(DATASET RECORDS Opens)
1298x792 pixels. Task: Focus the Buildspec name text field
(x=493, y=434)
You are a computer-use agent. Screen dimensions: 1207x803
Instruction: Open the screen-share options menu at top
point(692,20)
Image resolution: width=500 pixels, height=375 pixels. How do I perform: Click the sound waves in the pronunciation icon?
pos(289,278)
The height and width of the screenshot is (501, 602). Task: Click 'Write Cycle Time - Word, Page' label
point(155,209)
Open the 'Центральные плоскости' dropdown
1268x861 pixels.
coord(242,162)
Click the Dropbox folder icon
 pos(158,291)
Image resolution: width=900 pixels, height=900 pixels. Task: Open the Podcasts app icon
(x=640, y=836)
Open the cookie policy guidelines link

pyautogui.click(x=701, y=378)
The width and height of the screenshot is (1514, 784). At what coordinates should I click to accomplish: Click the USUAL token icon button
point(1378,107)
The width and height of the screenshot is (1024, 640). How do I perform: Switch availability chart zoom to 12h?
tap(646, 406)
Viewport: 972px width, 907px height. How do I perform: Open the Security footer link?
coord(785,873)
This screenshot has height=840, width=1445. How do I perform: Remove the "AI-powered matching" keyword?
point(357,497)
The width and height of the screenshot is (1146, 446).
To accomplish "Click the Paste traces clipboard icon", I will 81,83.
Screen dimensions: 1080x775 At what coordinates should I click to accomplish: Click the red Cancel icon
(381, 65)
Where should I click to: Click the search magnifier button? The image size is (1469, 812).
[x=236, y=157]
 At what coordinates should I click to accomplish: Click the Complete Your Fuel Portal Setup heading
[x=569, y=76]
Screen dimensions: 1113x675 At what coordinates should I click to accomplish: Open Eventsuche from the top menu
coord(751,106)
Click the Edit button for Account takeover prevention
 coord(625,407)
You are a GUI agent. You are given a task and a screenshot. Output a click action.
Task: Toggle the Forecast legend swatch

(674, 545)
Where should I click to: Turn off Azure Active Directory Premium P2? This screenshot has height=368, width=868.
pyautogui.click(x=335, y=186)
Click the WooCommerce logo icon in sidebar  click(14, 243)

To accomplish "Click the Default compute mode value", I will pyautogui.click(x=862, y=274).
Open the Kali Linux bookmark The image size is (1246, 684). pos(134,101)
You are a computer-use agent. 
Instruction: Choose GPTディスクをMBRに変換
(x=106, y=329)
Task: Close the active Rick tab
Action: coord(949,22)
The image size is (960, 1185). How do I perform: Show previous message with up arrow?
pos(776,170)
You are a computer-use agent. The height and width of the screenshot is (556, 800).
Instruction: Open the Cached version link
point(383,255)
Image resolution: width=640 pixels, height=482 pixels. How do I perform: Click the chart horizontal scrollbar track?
(DATASET RECORDS Closes)
- [WORK REQUIRED]
Copy out the data shown above in full. Match it exactly.

- [ANSWER TO THIS EXERCISE]
1298x792 pixels. Task: Focus the Buildspec name text field
(x=493, y=434)
You are a computer-use agent. Screen dimensions: 1207x803
Instruction: Open the screen-share options menu at top
point(692,20)
Image resolution: width=500 pixels, height=375 pixels. How do I perform: Click the sound waves in the pronunciation icon?
pos(289,278)
The height and width of the screenshot is (501, 602). Task: Click 'Write Cycle Time - Word, Page' label
point(155,209)
Open the 'Центральные плоскости' dropdown
1268x861 pixels.
coord(242,162)
Click the Dropbox folder icon
 pos(158,291)
Image resolution: width=900 pixels, height=900 pixels. Task: Open the Podcasts app icon
(x=640, y=836)
Open the cookie policy guidelines link

pyautogui.click(x=701, y=378)
The width and height of the screenshot is (1514, 784). At what coordinates should I click to accomplish: Click the USUAL token icon button
point(1378,107)
The width and height of the screenshot is (1024, 640). How do I perform: Switch availability chart zoom to 12h?
tap(646, 406)
Viewport: 972px width, 907px height. How do I perform: Open the Security footer link?
coord(785,873)
This screenshot has height=840, width=1445. How do I perform: Remove the "AI-powered matching" keyword?
point(357,497)
The width and height of the screenshot is (1146, 446).
To accomplish "Click the Paste traces clipboard icon", I will 81,83.
Screen dimensions: 1080x775 At what coordinates should I click to accomplish: Click the red Cancel icon
(381, 65)
Where should I click to: Click the search magnifier button? The image size is (1469, 812).
[x=236, y=157]
 At what coordinates should I click to accomplish: Click the Complete Your Fuel Portal Setup heading
[x=569, y=76]
Screen dimensions: 1113x675 At what coordinates should I click to accomplish: Open Eventsuche from the top menu
coord(751,106)
Click the Edit button for Account takeover prevention
 coord(625,407)
You are a GUI agent. You are given a task and a screenshot. Output a click action.
Task: Toggle the Forecast legend swatch

(674, 545)
Where should I click to: Turn off Azure Active Directory Premium P2? This screenshot has height=368, width=868.
pyautogui.click(x=335, y=186)
Click the WooCommerce logo icon in sidebar  click(14, 243)

To accomplish "Click the Default compute mode value", I will pyautogui.click(x=862, y=274).
Open the Kali Linux bookmark The image size is (1246, 684). pos(134,101)
You are a computer-use agent. 
Instruction: Choose GPTディスクをMBRに変換
(x=106, y=329)
Task: Close the active Rick tab
Action: coord(949,22)
The image size is (960, 1185). How do I perform: Show previous message with up arrow?
pos(776,170)
You are a computer-use agent. The height and width of the screenshot is (556, 800).
Instruction: Open the Cached version link
point(383,255)
Image resolution: width=640 pixels, height=482 pixels. How do I perform: Click the chart horizontal scrollbar track?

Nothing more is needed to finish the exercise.